[Task goal] A word-for-word repeat of all the data is the goal.

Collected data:
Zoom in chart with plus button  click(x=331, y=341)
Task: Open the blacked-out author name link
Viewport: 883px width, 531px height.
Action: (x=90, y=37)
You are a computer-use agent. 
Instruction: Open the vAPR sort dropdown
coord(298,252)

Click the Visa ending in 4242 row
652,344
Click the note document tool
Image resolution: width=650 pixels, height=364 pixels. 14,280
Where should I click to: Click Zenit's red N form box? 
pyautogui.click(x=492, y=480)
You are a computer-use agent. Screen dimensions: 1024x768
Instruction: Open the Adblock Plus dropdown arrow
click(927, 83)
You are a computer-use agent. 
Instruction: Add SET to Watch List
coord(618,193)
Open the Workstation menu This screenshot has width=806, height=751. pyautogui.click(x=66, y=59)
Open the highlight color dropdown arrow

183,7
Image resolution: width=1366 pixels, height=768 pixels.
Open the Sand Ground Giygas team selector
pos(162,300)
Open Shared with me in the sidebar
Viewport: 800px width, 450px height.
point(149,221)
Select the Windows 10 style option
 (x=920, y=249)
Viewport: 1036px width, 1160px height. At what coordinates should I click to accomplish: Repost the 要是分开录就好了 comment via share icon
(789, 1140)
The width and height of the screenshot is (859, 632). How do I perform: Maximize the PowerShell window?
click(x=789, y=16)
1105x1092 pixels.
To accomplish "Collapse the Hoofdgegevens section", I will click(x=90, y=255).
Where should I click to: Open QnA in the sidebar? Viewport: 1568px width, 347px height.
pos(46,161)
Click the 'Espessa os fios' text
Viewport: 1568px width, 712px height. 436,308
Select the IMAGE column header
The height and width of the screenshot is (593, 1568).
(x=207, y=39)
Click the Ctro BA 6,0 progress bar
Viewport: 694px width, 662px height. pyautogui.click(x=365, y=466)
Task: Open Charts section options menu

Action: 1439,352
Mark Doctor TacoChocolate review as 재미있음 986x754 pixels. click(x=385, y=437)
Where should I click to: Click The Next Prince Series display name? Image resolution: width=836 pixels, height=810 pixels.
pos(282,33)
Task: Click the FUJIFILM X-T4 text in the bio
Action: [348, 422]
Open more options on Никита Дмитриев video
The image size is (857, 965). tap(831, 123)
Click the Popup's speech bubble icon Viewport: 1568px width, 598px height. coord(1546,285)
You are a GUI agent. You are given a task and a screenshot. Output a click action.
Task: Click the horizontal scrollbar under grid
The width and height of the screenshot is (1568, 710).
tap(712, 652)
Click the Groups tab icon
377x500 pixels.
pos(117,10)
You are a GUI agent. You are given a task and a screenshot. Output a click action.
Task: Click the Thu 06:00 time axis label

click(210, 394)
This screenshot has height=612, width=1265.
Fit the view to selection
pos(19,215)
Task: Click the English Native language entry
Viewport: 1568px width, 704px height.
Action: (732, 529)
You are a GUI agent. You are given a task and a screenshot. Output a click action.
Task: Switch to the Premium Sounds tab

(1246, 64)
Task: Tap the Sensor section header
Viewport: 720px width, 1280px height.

[Answer]
Zoom in chart with plus button  click(x=331, y=341)
Task: Open the blacked-out author name link
Viewport: 883px width, 531px height.
Action: (x=90, y=37)
You are a computer-use agent. 
Instruction: Open the vAPR sort dropdown
coord(298,252)

Click the Visa ending in 4242 row
652,344
Click the note document tool
Image resolution: width=650 pixels, height=364 pixels. 14,280
Where should I click to: Click Zenit's red N form box? 
pyautogui.click(x=492, y=480)
You are a computer-use agent. Screen dimensions: 1024x768
Instruction: Open the Adblock Plus dropdown arrow
click(927, 83)
You are a computer-use agent. 
Instruction: Add SET to Watch List
coord(618,193)
Open the Workstation menu This screenshot has width=806, height=751. pyautogui.click(x=66, y=59)
Open the highlight color dropdown arrow

183,7
Image resolution: width=1366 pixels, height=768 pixels.
Open the Sand Ground Giygas team selector
pos(162,300)
Open Shared with me in the sidebar
Viewport: 800px width, 450px height.
point(149,221)
Select the Windows 10 style option
 (x=920, y=249)
Viewport: 1036px width, 1160px height. At what coordinates should I click to accomplish: Repost the 要是分开录就好了 comment via share icon
(789, 1140)
The width and height of the screenshot is (859, 632). How do I perform: Maximize the PowerShell window?
click(x=789, y=16)
1105x1092 pixels.
To accomplish "Collapse the Hoofdgegevens section", I will click(x=90, y=255).
Where should I click to: Open QnA in the sidebar? Viewport: 1568px width, 347px height.
pos(46,161)
Click the 'Espessa os fios' text
Viewport: 1568px width, 712px height. 436,308
Select the IMAGE column header
The height and width of the screenshot is (593, 1568).
(x=207, y=39)
Click the Ctro BA 6,0 progress bar
Viewport: 694px width, 662px height. pyautogui.click(x=365, y=466)
Task: Open Charts section options menu

Action: 1439,352
Mark Doctor TacoChocolate review as 재미있음 986x754 pixels. click(x=385, y=437)
Where should I click to: Click The Next Prince Series display name? Image resolution: width=836 pixels, height=810 pixels.
pos(282,33)
Task: Click the FUJIFILM X-T4 text in the bio
Action: [348, 422]
Open more options on Никита Дмитриев video
The image size is (857, 965). tap(831, 123)
Click the Popup's speech bubble icon Viewport: 1568px width, 598px height. coord(1546,285)
You are a GUI agent. You are given a task and a screenshot. Output a click action.
Task: Click the horizontal scrollbar under grid
The width and height of the screenshot is (1568, 710).
tap(712, 652)
Click the Groups tab icon
377x500 pixels.
pos(117,10)
You are a GUI agent. You are given a task and a screenshot. Output a click action.
Task: Click the Thu 06:00 time axis label

click(210, 394)
This screenshot has height=612, width=1265.
Fit the view to selection
pos(19,215)
Task: Click the English Native language entry
Viewport: 1568px width, 704px height.
Action: (732, 529)
You are a GUI agent. You are given a task and a screenshot. Output a click action.
Task: Switch to the Premium Sounds tab

(1246, 64)
Task: Tap the Sensor section header
Viewport: 720px width, 1280px height.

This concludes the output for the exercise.